Même habillés “en civil”, toutefois, les tziganes se reconnaissent facilement à leur teint foncé dénonçant leurs origines probablement indo-ariennes. C’est en effet de l’Inde du nord, aux frontières du Pakistan, que des clans d’intouchables semblent être arrivés dans les Balcans, via l’Arménie et l’Iran, vers la fin du Moyen-Age.
Bien que nous soyons habitués à ne les considérer que des voyoux les tziganes, devenus serfs des monastères, des boyars ou de l’empereur et restés leur propriété jusqu’à l’abolition de l’esclavage à la moitié du XIXème siècle, ont toujours été considérés une main d’oeuvre à bon marché habile dans toute sorte de métiers manuels, des excellents musiciens et des gens du spectacle. Suivant leur spécialité, qui est toujours le fait d’un clan, on les classait en ursarii (gens du cirque, donnant des spectacles, souvent avec des ours), caldararii (fabriquants de chaudrons en cuivre), fierarii (travaillant le métal), crastarii (marchands de chevaux), spoitorii (étameurs), rudarii (travailleurs du bois), argintarii (bijoutiers), boldenii (marchands de fleurs), zlatarii ( extracteurs d’or des cours d’eau) et ainsi de suite.
Si la cohabitation n’est pas sans heurts – on leur reproche de ne pas vouloir s’intégrer et de ne suivre que leurs propres lois – on est toutefois loin de la guerre ouverte qui les oppose aux autochtones dans les pays occidentaux. Il n’est pas rare de s’assoir a côté de tziganes dans un café ou de les retrouver à la caisse d’un supermarché, et un mariage roumain n’en serait pas un si des tziganes n’enlevaient pas la mariée pour la revendre au jeune époux après un marchandage digne d’un souq.

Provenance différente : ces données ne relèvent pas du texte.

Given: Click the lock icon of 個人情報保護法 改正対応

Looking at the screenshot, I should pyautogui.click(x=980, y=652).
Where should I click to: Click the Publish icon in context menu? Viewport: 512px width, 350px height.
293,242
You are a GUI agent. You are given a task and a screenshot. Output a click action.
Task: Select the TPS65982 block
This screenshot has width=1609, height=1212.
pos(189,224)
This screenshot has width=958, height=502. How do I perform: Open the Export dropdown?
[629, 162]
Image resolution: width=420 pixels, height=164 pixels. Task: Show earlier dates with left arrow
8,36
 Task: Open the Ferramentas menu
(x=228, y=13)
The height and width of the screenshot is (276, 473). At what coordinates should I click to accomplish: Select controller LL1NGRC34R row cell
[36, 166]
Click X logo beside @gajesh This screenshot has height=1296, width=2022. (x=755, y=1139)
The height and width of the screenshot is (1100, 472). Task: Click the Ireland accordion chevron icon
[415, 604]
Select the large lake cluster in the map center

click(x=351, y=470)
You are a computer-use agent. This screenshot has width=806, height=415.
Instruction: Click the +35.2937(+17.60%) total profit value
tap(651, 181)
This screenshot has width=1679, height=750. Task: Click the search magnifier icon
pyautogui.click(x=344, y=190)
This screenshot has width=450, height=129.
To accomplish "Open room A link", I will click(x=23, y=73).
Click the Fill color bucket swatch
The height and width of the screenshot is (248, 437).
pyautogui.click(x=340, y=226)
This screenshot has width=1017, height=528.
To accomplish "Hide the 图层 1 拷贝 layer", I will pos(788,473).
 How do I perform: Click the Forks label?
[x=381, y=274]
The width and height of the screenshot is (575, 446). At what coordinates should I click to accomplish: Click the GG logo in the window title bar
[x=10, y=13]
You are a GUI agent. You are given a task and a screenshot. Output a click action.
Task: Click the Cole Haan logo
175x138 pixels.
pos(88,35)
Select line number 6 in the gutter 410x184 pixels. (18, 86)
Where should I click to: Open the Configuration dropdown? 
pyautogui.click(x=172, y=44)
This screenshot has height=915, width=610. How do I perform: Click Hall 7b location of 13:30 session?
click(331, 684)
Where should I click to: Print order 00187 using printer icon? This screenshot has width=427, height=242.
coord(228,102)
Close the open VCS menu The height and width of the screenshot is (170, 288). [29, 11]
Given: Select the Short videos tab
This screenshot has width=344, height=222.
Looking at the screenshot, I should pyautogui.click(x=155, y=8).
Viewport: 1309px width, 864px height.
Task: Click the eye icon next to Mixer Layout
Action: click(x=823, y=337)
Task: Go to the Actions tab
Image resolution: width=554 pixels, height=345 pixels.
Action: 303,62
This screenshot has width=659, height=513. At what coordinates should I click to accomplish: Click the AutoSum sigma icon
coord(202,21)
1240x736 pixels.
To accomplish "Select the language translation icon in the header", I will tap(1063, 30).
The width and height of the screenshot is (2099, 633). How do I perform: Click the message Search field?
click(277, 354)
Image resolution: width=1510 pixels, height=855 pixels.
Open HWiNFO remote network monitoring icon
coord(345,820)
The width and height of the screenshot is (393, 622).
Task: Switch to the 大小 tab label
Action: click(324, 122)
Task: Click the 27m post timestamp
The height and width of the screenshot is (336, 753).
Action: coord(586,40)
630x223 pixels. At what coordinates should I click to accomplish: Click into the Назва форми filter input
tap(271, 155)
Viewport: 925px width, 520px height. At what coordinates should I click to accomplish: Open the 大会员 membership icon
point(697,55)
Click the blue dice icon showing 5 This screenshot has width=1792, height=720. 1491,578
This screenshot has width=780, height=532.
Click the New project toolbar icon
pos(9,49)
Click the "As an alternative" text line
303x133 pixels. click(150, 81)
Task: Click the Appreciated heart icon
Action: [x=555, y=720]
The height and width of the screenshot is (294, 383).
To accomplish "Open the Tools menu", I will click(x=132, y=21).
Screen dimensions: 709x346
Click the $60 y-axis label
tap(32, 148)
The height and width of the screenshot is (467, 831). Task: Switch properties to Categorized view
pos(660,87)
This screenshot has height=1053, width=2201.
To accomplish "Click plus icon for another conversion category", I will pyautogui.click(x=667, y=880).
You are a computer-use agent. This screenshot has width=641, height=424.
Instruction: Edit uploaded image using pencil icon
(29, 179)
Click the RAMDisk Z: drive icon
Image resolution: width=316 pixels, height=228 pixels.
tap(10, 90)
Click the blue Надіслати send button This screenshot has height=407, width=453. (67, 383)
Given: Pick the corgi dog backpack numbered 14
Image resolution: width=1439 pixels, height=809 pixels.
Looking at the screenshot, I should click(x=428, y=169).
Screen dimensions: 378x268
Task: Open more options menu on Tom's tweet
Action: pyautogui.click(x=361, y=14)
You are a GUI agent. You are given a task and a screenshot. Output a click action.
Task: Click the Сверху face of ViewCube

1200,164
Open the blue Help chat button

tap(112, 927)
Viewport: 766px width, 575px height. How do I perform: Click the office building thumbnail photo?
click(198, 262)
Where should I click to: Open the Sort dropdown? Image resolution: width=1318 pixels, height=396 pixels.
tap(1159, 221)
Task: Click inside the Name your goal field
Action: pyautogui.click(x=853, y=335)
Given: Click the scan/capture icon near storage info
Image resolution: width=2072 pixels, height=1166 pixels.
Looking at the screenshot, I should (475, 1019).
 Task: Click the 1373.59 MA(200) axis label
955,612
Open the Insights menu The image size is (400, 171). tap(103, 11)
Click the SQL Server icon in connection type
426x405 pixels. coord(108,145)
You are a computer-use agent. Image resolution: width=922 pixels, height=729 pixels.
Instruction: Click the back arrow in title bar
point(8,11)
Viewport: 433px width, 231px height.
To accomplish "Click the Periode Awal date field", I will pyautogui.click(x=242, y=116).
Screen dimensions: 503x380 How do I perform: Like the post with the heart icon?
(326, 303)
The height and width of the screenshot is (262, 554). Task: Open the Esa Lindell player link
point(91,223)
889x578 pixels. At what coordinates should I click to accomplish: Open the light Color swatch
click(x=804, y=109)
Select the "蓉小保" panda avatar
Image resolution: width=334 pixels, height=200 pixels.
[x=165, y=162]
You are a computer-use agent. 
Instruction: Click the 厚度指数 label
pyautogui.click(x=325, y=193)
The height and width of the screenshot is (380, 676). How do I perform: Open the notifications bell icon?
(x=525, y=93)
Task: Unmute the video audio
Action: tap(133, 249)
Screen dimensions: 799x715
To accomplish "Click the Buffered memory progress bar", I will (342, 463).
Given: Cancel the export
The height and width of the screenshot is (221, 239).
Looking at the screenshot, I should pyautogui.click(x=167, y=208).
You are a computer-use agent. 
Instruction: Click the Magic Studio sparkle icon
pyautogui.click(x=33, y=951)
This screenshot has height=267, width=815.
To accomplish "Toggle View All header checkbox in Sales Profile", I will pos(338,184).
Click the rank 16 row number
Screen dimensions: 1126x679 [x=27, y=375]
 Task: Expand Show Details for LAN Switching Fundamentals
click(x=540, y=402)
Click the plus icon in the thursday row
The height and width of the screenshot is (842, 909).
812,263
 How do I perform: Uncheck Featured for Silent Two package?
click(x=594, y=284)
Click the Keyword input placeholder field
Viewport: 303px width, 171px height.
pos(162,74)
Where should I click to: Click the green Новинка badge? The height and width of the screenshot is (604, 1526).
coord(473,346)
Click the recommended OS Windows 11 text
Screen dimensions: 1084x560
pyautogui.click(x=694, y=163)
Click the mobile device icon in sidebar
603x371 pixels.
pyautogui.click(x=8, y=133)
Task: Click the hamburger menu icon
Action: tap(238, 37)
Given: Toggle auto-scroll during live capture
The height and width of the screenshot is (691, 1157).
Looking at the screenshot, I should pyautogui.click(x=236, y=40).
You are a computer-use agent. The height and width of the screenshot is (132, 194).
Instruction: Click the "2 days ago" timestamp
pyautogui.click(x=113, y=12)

Le coeur de leur société, c’est la famille. La famille étroite tout d’abord – mari, femme et enfants – qui se constitue en général très tôt, bien avant l’âge légal du mariage. Ensuite la famille élargie: grand-parents, frères, soeurs. Et ainsi de suite, tendant à former des communautés unies par des liens de sang ou des affinités.
Leurs rois et empereurs (en général autoproclamés et parfois en conflit entre eux) ont souvent revendiqué la constitution d’un état tzigane, en Inde ou en Somalie, arrivant même à émettre des passeports.
En attendant de convaincre les autorités, les tziganes ont continué à vivre dans leurs maisons, qu’elles soient misérables ou luxueuses (sur ces dernières les rumeurs vont bon train… la seule chose certaine est qu’elles prouvent l’existence d’une mémoire génétique, l’Orient qu’elles évoquent ayant été abandonné il y a plus d’une millennie!).